Durch das Čuhčavággi nach Westen
Schon 2014 war ich durch das Čuhčavággi gewandert. Von nun an bin ich also auf bekannten Wegen. Ich hatte noch feuchte Wiesen entlang des Čuhčajohka in Erinnerung und damit lag ich nicht verkehrt. Den nächsten Kilometer geht es über Feuchtwiesen am Ufer entlang. Zwischen den Grashalmen steht das Wasser. Dann wird der Untergrund etwas seiniger und auch trockener. Der Čuhčajohka fliesst hier oben durch ein breites, flaches Flußbett. Gegen 12 Uhr muss ich einen Bach queren. Ich muss etwas aufsteigen um ans andere Ufer zu kommen und nutze die Gelegenheit eines sprudelnen Baches Pause zu machen. Es weht ein kalter Wind durchs Tal und so ist es trotz Sonne eher frisch. Kein Wunder also, dass ich heute die Asia-Nudeln-Pause eher kurz halte. Zumal dunkle Wolken im Osten aufziehen und schlechtes Wetter ankündigen.

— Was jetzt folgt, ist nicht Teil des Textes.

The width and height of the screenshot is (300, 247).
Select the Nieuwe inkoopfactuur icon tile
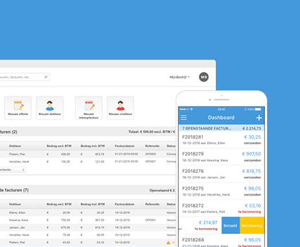89,108
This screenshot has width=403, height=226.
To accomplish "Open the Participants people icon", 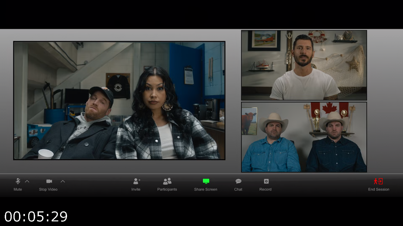I will pyautogui.click(x=167, y=181).
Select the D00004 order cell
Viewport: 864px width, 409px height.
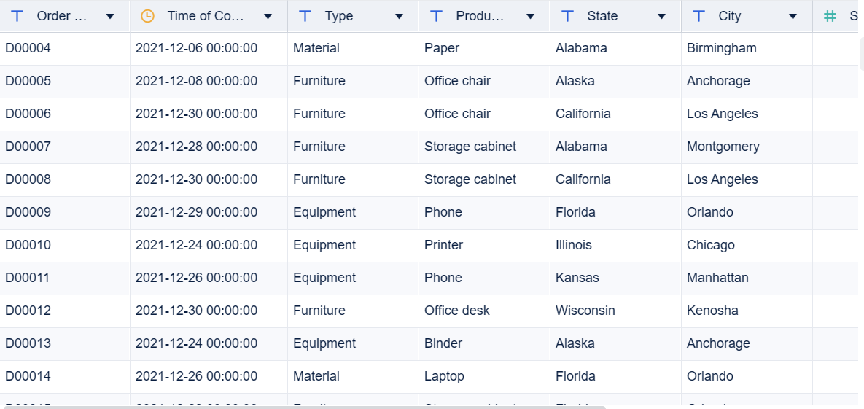coord(28,48)
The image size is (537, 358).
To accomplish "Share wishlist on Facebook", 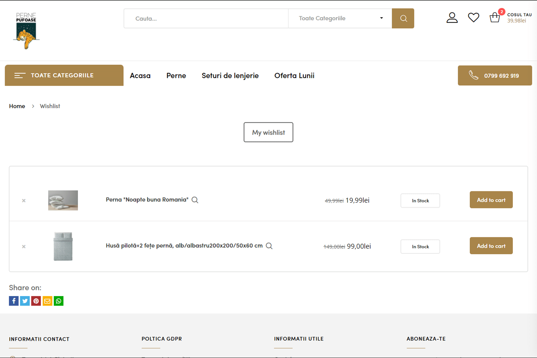I will 14,301.
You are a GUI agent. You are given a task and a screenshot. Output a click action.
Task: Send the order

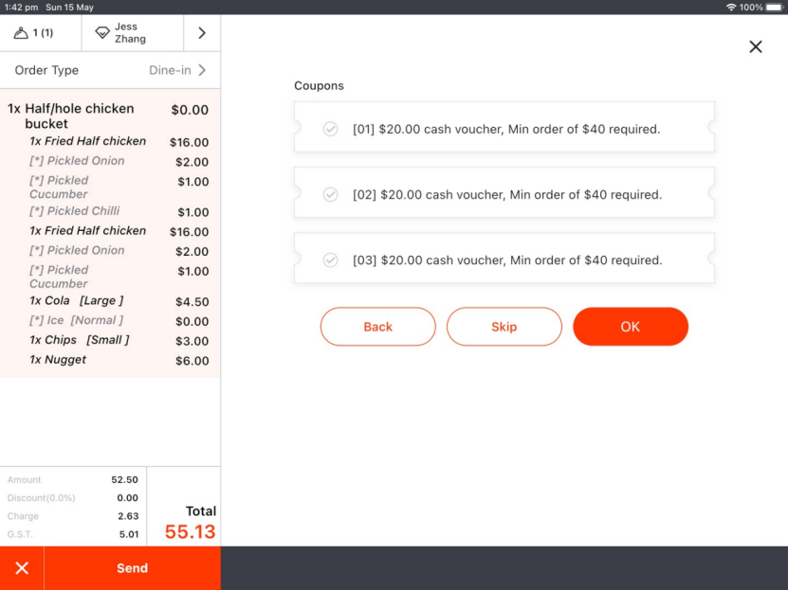[132, 568]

Ich wandere weiter auf dem Nordkalottleden. Ab und zu gibt es noch alte Bretterstege und sogar Holzpflöcke mit verblichenen Logo. Mein Ziel ist heute der Kärpel. In der hügeligen Landschaft ist es mit einer 1:100.000 Karte nicht immer einfach die richtige Erhebung zu identifizieren und so glaube ich lange der Berg nördlich des Bajimus Čuhčajávri sei schon mein Ziel. Etwas komisch ist es schon und je nächer ich komme, umso mehr überwiegt das Gefühl, das ich doch noch deutlich weiter wandern muss und mal weniger Päuschen machen sollte.
Bei der Planung hatte ich lange überlegt, ob ich zwischen Kärpel und Sälka auf die Ebene wandern soll oder auf der Nordseite des Kärpel entlang. Südöstlich des Kärpel würde ich aber auf das sumpfige Quellgebiet des Čuhčajohka stossen und die Südseite der Berge war recht steil. Dazu kommt ein Rentierzaun, den ich entlang des Nordkalottledens einfach queren kann.
Langsam biegt der Nordkalottleden nach Südwesten Richtung Hukejaure. Die Berge in Norwegen haben noch deutlich mehr Schnee und ich gespannt wie es morgen weiter geht. Die Seen die ich nun passiere entwässern in den Huvkijávri. Bald muss der Wegweise Richtung Gautilshytta kommen. Dann stehe ich vor einer Furt. Wieder ist meine Schrittlänge zu kurz. Ich gehe am Ufer entlang und suche mir die flachste Stelle. Ohne Crocs geht es hier auch nicht und auch wenn ich nicht lange Suche, brauche ich 20 Minuten bis ich wieder weiter wandern kann.
Es ist 16 Uhr als ich den Wegweise passiere und die ersten Tropfen fallen. Diese scheinen nur eine Vorwarnung zu sein. Bis zum Rentierzaun sind es noch zwei Kilometer und so spute ich mich. Es geht etwas bergan und dann am Huvik vorbei. Mir kommen drei Wanderer entgegen. Östlich von mir regnet es schon kräftig und auch mir wird nicht mehr viel Zeit bleiben. Am nächsten See finde ich eine geeignete Fläche. Vielleicht nicht die schönste Lage, so dicht neben den Wanderweg, aber eben und trocken. Kaum steht das Zelt fängt es an zu regnen. Ich packe aus und richte ein. Nach einer halben Stunde ist der erste Spuk vorbei und ich kann bei Sonnenschein Wasser holen. Der Abend bringt Sonne, Donnern, kräftige Regenschauer und Nebelschwaden, die aufziehen und alles umhüllen.